Publisher first-party data and identity will be passed into the bid stream replacing third-party data, either through PPID or some other means. A whole new stream of “premium programmatic” data will be traded which will not be controlled by Google. In fact, it may not use Google’s pipes at all. Possibly this new ecosystem will be underpinned by the long awaited DLT (Distributed Ledger Technology).

This is a golden opportunity for both publishers and clients to not only become more compliant, but more accurate and efficient as well.

5. Personal data management platforms are coming

If you want to know who someone is and what they are into, rather than inferring this from hundreds of data signals the best way is to simply ask them. But TCF has shown us the torture of having to do this on a per site basis.

Personal DMPs (or ‘Data Vaults’) will store this information once, on behalf of the user, and share it with parties that are known and trusted in exchange for access (or money). Not only that but linked data such as health records, purchase information, anniversaries etc will also be available to create vastly enriched profiles.

Once we know who someone is, can tell if they saw an ad and can see if they bought the product, everything else simply disappears.

Scaremongers have said the death of the cookie means that this type of multi touch, multi-site attribution will only get harder post-third-party cookies. Don’t believe them. The GDPR already lays the groundwork (data is owned by the individual, must be translatable to any other site, and must be transferable on request). The type of Distributed Ledger Technology needed to control this at a user level is coming. As attribution models become highly accurate, the value of upper- and lower-funnel touchpoints are truly understood. Pointless retargeting and an obsession with performance over brand becomes a thing of the past. More than anything, this will be the biggest change we see to marketing and advertising.
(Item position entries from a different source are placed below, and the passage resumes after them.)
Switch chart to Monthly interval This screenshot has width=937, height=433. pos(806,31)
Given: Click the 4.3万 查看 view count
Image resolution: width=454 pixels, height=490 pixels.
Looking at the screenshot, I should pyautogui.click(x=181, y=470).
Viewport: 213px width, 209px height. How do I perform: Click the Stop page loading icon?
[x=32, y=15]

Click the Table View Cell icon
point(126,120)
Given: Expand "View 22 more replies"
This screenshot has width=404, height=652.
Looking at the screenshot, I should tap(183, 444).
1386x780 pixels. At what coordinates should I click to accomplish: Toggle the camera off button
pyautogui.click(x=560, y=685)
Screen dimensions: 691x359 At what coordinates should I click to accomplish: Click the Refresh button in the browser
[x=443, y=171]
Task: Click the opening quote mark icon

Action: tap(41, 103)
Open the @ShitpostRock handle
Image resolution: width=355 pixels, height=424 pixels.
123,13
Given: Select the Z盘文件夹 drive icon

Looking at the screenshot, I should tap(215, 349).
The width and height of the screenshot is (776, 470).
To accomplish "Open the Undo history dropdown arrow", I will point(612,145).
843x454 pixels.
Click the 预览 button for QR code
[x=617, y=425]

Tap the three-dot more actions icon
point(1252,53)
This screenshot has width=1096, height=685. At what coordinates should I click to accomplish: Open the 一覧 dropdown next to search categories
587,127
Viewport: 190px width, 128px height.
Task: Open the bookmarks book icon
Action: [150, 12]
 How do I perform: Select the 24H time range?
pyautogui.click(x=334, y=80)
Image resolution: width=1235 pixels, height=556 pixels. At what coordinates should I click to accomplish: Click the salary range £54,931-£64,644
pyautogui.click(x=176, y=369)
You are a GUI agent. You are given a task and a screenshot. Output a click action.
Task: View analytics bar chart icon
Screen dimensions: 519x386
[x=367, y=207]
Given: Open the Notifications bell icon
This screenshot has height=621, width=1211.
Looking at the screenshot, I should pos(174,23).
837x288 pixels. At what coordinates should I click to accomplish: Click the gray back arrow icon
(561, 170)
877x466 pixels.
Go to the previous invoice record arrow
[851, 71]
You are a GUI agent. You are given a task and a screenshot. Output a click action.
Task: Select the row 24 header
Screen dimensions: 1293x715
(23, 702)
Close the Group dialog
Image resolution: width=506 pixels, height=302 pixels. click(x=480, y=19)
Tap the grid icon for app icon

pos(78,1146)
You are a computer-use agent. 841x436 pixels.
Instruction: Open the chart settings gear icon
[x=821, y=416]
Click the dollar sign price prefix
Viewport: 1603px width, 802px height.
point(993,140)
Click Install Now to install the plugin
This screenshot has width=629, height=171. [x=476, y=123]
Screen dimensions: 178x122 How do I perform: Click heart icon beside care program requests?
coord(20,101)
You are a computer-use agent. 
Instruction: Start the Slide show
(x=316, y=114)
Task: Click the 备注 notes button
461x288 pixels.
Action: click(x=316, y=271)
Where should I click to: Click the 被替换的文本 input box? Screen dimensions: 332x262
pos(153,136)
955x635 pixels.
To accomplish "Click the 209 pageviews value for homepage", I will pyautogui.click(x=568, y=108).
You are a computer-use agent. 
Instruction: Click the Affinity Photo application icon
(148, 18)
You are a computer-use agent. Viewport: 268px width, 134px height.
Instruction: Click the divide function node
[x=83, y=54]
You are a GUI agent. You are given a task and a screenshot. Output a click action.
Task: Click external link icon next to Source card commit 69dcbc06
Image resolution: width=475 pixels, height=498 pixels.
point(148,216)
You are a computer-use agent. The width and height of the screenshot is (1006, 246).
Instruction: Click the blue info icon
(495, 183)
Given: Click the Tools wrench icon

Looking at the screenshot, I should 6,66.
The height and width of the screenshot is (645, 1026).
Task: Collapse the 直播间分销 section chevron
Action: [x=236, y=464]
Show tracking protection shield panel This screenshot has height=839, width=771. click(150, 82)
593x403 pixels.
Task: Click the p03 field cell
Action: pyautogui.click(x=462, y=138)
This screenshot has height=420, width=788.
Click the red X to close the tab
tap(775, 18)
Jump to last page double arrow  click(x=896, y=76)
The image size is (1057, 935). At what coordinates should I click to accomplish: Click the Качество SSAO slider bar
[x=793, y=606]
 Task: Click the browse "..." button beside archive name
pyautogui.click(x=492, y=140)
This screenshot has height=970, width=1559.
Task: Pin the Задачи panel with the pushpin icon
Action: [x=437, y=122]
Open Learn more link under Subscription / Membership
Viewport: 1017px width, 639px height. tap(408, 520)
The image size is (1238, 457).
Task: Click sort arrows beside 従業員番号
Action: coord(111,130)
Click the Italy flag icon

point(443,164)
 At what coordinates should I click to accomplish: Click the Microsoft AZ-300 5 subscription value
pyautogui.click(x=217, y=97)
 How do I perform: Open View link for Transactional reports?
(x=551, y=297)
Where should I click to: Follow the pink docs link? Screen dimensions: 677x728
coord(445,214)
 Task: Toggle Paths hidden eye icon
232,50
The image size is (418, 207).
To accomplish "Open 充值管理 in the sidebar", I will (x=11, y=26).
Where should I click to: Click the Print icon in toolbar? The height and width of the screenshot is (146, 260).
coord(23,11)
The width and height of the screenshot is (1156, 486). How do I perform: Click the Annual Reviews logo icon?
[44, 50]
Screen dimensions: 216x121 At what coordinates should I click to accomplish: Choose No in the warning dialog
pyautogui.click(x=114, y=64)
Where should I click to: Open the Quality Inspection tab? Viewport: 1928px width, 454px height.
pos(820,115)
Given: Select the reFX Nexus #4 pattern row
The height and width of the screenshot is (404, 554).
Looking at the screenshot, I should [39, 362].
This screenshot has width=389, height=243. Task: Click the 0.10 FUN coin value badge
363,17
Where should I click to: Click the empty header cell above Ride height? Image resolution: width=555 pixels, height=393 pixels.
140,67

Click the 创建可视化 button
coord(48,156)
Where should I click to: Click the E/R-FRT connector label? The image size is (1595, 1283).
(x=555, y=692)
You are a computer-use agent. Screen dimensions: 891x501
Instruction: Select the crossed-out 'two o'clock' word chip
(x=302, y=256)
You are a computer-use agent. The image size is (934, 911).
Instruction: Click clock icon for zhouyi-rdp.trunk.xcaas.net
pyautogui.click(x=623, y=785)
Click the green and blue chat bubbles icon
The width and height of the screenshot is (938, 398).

There will be numerous challenges along the way. Once people realise they can get paid for their data they will start to game the system, visiting sites, or declaring interests, just to be placed in the most valuable cohorts. Online misrepresentation will become a big issue. But regardless of these challenges there is no doubt that the next few years will be an exciting period for ad tech as we head towards a far better future.